The first part is memoization and serialization of your lookup table. That should be straightforward enough based on some python serialization library. The second part is that you want to delete your serialized lookup table when the source code changes. Perhaps this is being overthought into some fancy solution. Presumably when you change the code you check it in somewhere? Why not add a hook to your checkin routine that deletes your serialized table? Or if this is not research data and is in production, make it part of your release process that if the revision number of your file (put this function in it's own file) has changed, your release script deletes the serialzed lookup table.

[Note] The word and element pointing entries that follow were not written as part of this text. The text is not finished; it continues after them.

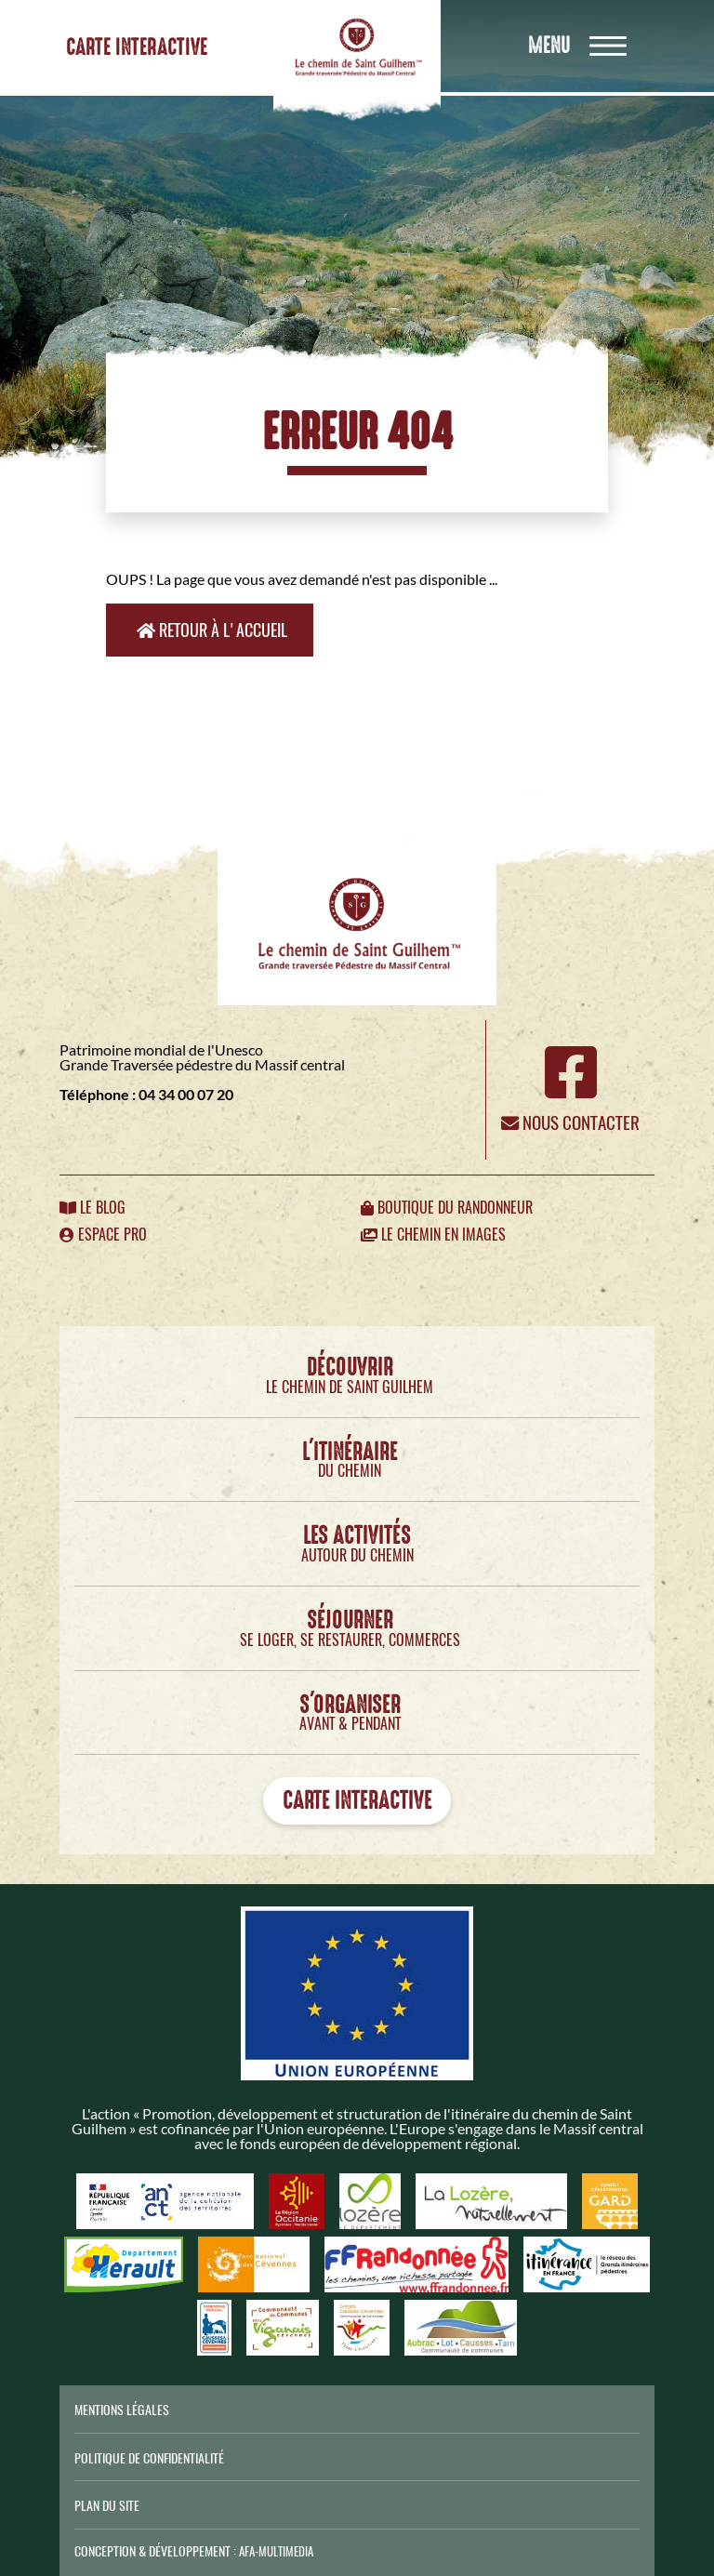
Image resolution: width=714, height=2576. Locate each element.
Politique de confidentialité (149, 2458)
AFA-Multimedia (276, 2551)
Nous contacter (570, 1122)
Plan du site (106, 2505)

So, here is a really neat trick using decorators:
def memoize(f):
cache={};
def result(*args):
if args not in cache:
cache[args]=f(*args);
return cache[args];
return result;
With the above, you can then use:
#memoize
def myfunc(x,y,z):
# Some really long running computation
When you invoke myfunc, you will actually be invoking the memoized version of it. Pretty neat, huh? Whenever you want to redefine your function, simply use "#memoize" again, or explicitly write:
myfunc = memoize(new_definition_for_myfunc);
Edit
I didn't realize that you wanted to cache between multiple runs. In that case, you can do the following:
import os;
import os.path;
import cPickle;
class MemoizedFunction(object):
def __init__(self,f):
self.function=f;
self.filename=str(hash(f))+".cache";
self.cache={};
if os.path.exists(self.filename):
with open(filename,'rb') as file:
self.cache=cPickle.load(file);
def __call__(self,*args):
if args not in self.cache:
self.cache[args]=self.function(*args);
return self.cache[args];
def __del__(self):
with open(self.filename,'wb') as file:
cPickle.dump(self.cache,file,cPickle.HIGHEST_PROTOCOL);
def memoize(f):
return MemoizedFunction(f);
What you describe is effectively memoization. Most common functions can be memoized by defining a decorator.

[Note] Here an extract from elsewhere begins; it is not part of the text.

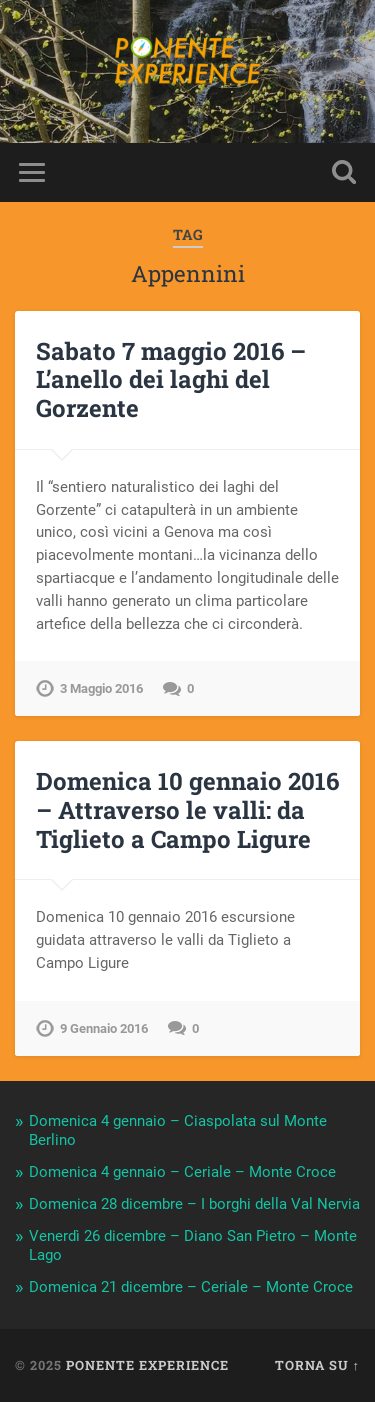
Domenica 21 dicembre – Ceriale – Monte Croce (191, 1287)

A (overly simplified) example:
def memoized(f):
cache={}
def memo(*args):
if args in cache:
return cache[args]
else:
ret=f(*args)
cache[args]=ret
return ret
return memo
#memoized
def time_consuming_method():
# lots_of_computing_time to come up with the_result
return the_result
Edit:
From Mike Graham's comment and the OP's update, it is now clear that values need to be cached over different runs of the program. This can be done by using some of of persistent storage for the cache (e.g. something as simple as using Pickle or a simple text file, or maybe using a full blown database, or anything in between). The choice of which method to use depends on what the OP needs. Several other answers already give some solutions to this, so I'm not going to repeat that here.